*EXTRACTED TEXT*
━━━━━━━━

Add additional threads, from any trial, by the same means.


Miscellaneous Displays
User Event Bar Graph
In addition to displaying the text statistics for User Defined Events, ParaProf can also graph a particular User Event across all threads.

This display graphs the value that the particular user event had for each thread.
Ledgers
ParaProf has three ledgers that show the functions, groups, and user events.
Function Ledger

The function ledger shows each function along with its current color. As with other displays showing functions, you may right-click on a function to launch other function-specific displays.
Group Ledger

The group ledger shows each group along with its current color. This ledger is especially important because it gives you the ability to mask all of the other displays based on group membership. For example, you can right-click on the MPI
group and select "Show This Group Only" and all of the windows will now mask to only those functions which are members of the MPI
group. You may also mask by the inverse by selecting "Show All Groups Except This One" to mask out a particular group.

━━━━━━━━

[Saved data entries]
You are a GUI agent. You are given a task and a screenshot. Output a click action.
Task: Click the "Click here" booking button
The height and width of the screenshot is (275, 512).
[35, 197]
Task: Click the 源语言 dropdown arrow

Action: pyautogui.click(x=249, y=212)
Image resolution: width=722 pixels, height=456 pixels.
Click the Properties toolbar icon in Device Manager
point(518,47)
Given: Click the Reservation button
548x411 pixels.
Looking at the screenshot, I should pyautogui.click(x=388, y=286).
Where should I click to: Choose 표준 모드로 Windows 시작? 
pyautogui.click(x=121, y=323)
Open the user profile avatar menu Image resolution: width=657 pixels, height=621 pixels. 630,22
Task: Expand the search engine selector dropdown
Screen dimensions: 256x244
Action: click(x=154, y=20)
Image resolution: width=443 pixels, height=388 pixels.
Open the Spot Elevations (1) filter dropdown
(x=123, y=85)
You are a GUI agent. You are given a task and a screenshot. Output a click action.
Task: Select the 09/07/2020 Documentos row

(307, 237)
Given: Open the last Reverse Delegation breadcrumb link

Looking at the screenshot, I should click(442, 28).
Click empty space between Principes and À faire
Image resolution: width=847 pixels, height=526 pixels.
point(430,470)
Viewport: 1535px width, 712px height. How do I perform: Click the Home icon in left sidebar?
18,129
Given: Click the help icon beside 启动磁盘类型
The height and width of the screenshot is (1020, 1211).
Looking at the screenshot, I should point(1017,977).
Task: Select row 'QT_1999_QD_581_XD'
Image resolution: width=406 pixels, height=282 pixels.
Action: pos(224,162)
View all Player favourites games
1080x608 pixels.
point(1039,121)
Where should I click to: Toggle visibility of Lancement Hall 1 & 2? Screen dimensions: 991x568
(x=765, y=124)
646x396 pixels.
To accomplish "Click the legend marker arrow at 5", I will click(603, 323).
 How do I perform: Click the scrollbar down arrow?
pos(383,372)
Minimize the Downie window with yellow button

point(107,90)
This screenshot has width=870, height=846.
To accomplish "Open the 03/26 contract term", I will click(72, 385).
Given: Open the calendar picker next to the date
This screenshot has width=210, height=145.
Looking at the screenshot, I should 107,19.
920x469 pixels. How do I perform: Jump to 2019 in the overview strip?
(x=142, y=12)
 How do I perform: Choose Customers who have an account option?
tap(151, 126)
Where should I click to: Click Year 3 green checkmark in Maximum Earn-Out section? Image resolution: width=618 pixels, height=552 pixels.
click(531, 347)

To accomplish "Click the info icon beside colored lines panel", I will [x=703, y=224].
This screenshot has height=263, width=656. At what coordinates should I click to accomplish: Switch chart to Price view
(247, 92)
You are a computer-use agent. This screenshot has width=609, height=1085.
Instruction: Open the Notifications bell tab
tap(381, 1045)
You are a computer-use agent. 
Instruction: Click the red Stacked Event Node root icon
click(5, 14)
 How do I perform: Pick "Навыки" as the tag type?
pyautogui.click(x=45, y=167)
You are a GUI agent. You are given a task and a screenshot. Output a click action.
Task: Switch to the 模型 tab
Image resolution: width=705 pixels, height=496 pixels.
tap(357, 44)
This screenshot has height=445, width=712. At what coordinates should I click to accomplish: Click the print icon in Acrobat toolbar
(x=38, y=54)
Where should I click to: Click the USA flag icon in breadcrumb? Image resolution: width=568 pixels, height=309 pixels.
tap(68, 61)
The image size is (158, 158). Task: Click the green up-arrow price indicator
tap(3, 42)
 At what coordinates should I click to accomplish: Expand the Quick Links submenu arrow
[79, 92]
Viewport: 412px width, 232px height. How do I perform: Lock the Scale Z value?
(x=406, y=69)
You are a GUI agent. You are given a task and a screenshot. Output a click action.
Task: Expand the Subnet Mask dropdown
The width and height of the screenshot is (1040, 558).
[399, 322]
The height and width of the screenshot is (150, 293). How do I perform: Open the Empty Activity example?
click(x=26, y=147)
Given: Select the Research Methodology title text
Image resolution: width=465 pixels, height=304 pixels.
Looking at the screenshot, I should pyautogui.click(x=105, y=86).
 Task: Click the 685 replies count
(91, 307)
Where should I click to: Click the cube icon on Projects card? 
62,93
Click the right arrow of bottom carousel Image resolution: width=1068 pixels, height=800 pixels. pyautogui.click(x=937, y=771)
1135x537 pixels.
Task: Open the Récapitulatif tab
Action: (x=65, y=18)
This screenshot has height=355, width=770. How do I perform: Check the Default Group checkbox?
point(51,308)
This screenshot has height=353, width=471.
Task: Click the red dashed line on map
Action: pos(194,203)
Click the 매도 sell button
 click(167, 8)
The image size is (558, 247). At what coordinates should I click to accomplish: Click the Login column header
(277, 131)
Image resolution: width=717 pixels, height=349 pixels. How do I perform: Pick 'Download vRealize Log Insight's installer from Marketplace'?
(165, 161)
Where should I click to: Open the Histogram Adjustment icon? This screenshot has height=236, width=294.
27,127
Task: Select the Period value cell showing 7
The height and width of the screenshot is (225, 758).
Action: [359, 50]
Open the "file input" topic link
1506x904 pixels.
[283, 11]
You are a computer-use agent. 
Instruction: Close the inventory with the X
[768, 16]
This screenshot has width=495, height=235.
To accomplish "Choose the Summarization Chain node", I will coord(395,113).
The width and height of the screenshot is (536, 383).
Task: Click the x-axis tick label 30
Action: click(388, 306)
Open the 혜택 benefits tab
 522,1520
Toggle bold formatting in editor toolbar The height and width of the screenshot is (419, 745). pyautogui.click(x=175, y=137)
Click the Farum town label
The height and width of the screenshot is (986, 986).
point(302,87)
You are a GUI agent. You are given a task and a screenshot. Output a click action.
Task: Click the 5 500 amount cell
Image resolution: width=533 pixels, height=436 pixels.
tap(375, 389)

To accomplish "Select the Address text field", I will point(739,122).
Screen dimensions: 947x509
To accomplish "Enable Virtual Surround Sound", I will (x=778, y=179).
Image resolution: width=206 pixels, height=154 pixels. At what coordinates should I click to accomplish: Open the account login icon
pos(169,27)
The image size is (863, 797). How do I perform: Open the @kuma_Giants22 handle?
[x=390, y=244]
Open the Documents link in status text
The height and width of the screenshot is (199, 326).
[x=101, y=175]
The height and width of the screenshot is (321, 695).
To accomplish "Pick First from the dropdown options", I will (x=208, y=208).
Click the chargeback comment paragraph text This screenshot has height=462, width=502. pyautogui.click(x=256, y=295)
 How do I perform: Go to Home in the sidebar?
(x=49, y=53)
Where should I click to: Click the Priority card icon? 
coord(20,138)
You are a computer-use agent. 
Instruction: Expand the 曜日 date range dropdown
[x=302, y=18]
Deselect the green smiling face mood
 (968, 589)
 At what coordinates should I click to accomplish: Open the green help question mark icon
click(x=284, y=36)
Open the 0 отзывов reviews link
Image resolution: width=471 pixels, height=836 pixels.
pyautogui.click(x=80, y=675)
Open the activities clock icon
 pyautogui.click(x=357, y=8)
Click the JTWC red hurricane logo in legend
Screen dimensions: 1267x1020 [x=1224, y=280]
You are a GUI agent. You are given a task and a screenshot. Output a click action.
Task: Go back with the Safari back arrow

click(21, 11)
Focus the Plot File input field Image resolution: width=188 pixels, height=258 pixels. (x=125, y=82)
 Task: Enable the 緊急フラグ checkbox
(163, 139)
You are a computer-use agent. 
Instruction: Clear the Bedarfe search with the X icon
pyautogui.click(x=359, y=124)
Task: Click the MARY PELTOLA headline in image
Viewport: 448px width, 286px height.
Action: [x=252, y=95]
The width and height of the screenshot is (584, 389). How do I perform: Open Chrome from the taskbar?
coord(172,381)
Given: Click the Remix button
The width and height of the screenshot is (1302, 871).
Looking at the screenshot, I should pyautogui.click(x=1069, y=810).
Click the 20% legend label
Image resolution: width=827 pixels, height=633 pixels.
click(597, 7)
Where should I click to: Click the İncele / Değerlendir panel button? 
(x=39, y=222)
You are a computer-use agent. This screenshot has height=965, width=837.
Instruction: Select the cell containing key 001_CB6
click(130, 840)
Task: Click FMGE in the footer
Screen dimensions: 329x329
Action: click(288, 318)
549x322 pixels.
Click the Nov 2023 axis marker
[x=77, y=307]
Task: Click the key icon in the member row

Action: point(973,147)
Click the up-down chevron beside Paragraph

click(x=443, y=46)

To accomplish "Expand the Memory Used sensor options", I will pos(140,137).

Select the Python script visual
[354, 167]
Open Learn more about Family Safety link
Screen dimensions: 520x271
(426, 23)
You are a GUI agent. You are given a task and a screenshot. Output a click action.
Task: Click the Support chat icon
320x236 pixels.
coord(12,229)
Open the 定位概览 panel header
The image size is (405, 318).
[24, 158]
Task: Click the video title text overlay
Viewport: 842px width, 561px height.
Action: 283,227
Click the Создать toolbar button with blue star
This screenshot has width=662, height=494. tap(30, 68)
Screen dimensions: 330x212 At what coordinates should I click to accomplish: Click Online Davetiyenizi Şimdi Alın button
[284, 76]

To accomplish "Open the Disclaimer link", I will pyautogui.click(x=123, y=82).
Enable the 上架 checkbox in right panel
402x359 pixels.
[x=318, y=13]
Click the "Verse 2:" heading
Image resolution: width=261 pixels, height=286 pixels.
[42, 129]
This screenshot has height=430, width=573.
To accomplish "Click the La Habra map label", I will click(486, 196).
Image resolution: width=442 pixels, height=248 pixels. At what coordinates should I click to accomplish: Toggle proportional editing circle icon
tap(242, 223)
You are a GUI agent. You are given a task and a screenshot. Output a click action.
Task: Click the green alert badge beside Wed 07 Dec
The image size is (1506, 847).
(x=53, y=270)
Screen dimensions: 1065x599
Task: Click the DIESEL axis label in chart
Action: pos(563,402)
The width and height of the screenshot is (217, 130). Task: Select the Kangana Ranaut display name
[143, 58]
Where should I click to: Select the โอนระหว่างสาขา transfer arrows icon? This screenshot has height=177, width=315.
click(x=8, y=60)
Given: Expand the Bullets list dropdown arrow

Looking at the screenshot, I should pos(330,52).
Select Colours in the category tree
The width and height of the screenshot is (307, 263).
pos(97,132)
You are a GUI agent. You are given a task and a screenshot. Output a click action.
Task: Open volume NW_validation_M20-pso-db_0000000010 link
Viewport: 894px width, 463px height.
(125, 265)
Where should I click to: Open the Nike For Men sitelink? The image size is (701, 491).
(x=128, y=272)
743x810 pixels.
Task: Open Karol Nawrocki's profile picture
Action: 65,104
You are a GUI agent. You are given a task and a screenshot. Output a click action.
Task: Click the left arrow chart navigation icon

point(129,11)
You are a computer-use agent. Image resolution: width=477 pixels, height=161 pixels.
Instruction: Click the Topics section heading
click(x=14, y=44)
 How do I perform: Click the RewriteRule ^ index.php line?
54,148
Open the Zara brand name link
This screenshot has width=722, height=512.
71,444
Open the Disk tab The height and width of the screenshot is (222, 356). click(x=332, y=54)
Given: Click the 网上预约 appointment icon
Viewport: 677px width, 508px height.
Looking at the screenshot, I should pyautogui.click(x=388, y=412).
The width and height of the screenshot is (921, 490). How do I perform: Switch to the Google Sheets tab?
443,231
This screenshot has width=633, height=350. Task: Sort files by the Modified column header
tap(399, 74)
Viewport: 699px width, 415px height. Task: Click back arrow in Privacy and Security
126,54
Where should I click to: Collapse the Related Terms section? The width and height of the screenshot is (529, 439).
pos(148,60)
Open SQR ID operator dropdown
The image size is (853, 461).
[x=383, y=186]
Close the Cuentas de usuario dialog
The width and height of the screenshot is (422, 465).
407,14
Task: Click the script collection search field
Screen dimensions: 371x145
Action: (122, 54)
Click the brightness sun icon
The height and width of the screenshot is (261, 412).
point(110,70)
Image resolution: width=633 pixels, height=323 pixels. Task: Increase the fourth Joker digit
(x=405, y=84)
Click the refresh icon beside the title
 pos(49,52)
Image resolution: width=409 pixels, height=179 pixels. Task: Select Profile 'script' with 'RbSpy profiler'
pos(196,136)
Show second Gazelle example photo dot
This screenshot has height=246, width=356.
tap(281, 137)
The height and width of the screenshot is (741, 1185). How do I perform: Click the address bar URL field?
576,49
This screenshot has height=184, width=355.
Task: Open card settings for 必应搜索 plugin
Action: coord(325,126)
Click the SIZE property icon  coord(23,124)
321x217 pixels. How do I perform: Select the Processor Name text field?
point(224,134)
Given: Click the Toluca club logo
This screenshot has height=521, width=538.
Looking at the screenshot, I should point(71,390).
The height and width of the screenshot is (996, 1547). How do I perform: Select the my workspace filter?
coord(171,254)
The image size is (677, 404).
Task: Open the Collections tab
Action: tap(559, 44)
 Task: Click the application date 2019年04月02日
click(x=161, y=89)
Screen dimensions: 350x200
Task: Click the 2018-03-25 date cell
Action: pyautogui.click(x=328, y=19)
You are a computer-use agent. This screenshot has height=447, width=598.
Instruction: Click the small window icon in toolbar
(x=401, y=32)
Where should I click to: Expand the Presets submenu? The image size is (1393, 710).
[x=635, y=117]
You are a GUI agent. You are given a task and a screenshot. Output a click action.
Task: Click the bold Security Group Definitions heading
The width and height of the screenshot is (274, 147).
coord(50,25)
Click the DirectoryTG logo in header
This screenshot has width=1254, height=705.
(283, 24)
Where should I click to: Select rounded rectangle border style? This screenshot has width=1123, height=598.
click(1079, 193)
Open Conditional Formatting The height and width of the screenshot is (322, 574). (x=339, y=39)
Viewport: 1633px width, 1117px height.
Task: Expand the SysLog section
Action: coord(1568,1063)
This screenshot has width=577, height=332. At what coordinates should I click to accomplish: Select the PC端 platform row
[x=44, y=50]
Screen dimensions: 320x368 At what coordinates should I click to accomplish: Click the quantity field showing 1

━━━━━━━━

*WORK TO COMPLETE*
A. For each statement, answer yes or no according to the ParaProf excerpt, and quote the words that decide it. (i) ParaProf has three ledgers. (ii) The User Event Bar Graph shows a user event for a single thread only. (iii) The group ledger can be used to mask the other displays by group membership.
B. According to the ParaProf excerpt, which option do you select to mask out a particular group?

*OUTPUTS FOR THE TASKS*
A.
(i) Yes: "ParaProf has three ledgers that show the functions, groups, and user events."
(ii) No: "ParaProf can also graph a particular User Event across all threads."
(iii) Yes: "it gives you the ability to mask all of the other displays based on group membership."

B. "Show All Groups Except This One"